Não sei o que é que Pedro Passos Coelho andou a fazer quando devia estar na escola e aprender porque é que começou a II Guerra Mundial, mas gostava de saber.
Para que conste, se ainda dúvidas restassem, a preocupação não é com a falta de Liberdade, com a ausência de Democracia, com a repressão, com as violações dos Direitos Humanos, com os mortos e feridos; não, a preocupação é com o «risco suplementar para a economia internacional».
Interessante o artigo de Francisco Sarsfield Cabral (FSC) no Público de hoje.
Desde Sarkozy a Paulo Portas, passando por Francisco Louçã todos são classificados como populistas por defenderem uma intervenção dos governos na politica monetária do Banco Central Europeu (BCE) de modo a proteger as famílias da violência da subida das taxas de juro. Na sua argumentação FSC vai ao ponto de evocar o Partido PopulistaNorte-Americano dos finais do sec. XIX criado para «promover a luta dos agricultores contra o crédito difícil e contra os bancos», e, Adolf Hitler, que antes de se tornar chanceler discursava em comícios onde prometia «acabar com a escravatura dos altos juros».
A culpa desta situação, segundo FSC, é do Governo – deste e dos anteriores –, que não souberam criar legislação que permitisse às famílias arrendar casa em vez de a comprar, «pela simples razão de que, com as rendas congeladas ou quase, há muito deixou de haver casas para alugar». O que FSC não explica – e eu pessoalmente adorava ouvir a sua explicação! – é, porque é que um qualquer cidadão há-de ter de pagar uma renda durante toda a vida por uma habitação que nunca será sua, se pode pagar durante 25 / 30 anos a mesma importância, por uma casa que no fim do empréstimo é a sua casa, e que, possivelmente, se converterá num bem imóvel a deixar como herança à descendência. A isto chama-se investimento, e FSC, melhor que ninguém o sabe (quando lhe interessa saber).
Mas o interessante no artigo de FSC está guardado para o último parágrafo, quando dá como exemplo o Governo espanhol que «já anunciou incentivos para estimular o aluguer de habitações»; à parte este anúncio ser uma repescagem eleitoralista do executivo de Zapatero,que já havia anunciado a mesma medida há um ano atrás, e que consiste em o Estado subsidiar as rendas de jovens até aos 30 anos de idade e com fracos rendimentos; na óptica de FSC o intervencionismo estatal / governamental nos mercados é aceitável, depende é dos moldes em como ele é feito.

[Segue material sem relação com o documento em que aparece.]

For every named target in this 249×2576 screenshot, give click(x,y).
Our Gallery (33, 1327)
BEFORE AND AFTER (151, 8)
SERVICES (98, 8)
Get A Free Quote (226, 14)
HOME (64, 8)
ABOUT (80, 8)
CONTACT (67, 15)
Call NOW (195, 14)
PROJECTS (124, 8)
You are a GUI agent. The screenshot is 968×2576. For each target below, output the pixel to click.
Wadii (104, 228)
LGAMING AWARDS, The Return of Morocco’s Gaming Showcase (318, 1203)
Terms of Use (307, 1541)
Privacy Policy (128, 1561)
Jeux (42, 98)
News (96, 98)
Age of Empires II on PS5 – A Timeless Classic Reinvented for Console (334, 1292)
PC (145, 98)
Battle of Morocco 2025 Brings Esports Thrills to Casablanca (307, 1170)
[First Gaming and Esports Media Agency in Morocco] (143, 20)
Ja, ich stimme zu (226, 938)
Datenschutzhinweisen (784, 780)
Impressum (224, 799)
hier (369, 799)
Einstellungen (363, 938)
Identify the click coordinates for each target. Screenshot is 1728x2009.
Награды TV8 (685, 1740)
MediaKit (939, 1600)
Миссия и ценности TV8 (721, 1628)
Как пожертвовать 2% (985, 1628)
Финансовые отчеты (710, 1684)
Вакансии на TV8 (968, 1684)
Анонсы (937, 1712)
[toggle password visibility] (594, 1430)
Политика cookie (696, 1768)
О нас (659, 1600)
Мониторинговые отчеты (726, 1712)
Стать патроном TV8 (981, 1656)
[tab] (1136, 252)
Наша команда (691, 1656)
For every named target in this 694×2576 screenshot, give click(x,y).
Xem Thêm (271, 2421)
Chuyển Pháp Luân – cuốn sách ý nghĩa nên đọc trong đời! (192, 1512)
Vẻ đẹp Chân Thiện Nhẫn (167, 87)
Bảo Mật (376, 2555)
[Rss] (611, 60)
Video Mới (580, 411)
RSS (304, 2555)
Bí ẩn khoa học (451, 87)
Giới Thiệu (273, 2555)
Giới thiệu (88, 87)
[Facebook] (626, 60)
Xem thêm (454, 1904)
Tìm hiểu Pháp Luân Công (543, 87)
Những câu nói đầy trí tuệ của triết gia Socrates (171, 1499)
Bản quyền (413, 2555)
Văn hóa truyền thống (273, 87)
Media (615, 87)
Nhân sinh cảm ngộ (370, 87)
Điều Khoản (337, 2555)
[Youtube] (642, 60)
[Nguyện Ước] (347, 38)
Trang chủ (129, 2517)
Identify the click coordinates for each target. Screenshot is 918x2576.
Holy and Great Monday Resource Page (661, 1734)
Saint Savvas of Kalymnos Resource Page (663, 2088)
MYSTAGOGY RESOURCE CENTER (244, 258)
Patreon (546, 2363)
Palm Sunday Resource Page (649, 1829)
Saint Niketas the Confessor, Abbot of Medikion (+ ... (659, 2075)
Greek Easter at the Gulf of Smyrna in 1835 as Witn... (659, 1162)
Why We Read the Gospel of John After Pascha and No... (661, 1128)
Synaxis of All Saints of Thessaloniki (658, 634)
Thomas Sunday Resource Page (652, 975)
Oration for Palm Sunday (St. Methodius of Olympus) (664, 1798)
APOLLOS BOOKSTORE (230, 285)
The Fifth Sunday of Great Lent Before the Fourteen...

Se for para atenuar os problemas das famílias, estranguladas pelo aumento das taxas de juro, é populismo e é coisa para esquecer, porque a política monetária do BCE é independente e deve continuara sê-lo; se for para financiar com o dinheiro dos nossos impostos o mercado de arrendamento, para que meia-dúzia de proprietários lucrem com as rendas é aceitável e recomenda-se. Pelos vistos há bons intervencionismos e maus intervencionismos…
Muito me conta senhor Cabral! Realmente é uma chatice estas coisas das democracias, em que cada um é proprietário da sua humilde casinha; saudosos tempos em que meia-dúzia de senhorios punham e dispunham das habitações e viviam de papo para o ar à custa das rendas!